PROBLEMS TO SOLVE:
(A) In the page text on syntax highlighting, begin at the words "I obviously didn’t" and stop after "highlighting code itself.", then write that part again with "SQL" replaced by "Python".
(B) According to the page text on syntax highlighting, which language is the new syntax highlighting function written for?

++++ PAGE TEXT

Generic Syntax Highlighting with Regular Expressions

Ever tried to display syntax highlighted program code with PHP? There are some solutions, which are either totally overblown, produce horrible markup or need an external program.

I obviously didn’t like any of these, so I wrote my own syntax highlighting function for PHP. This function works great for a whole number of C-Style languages, but can also be used for SQL and many others. Read on for some examples and the highlighting code itself.

++++++++
++++ STORED DATA

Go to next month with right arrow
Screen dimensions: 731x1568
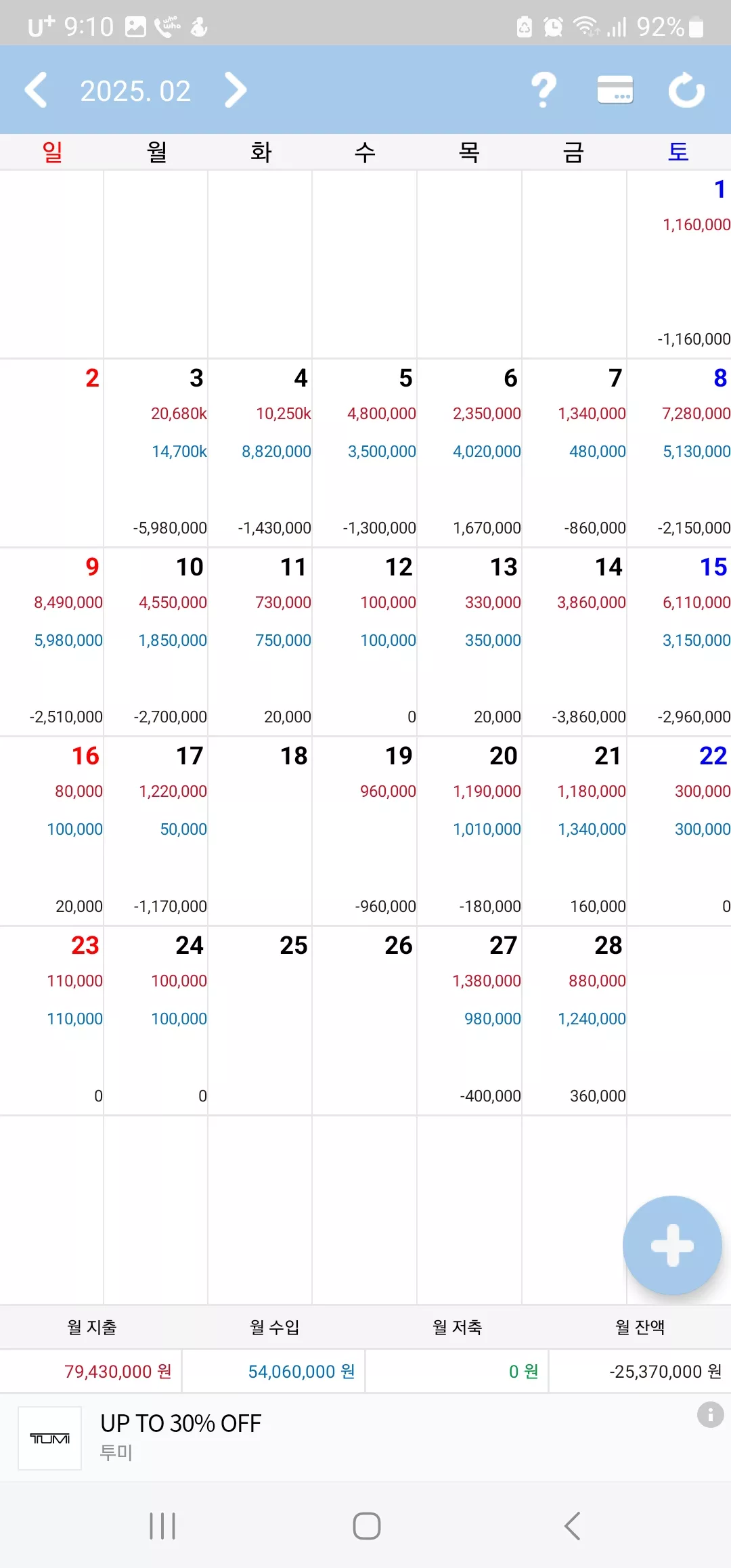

++++++++

REPLIES:
(A)
I obviously didn’t like any of these, so I wrote my own syntax highlighting function for PHP. This function works great for a whole number of C-Style languages, but can also be used for Python and many others. Read on for some examples and the highlighting code itself.

(B) PHP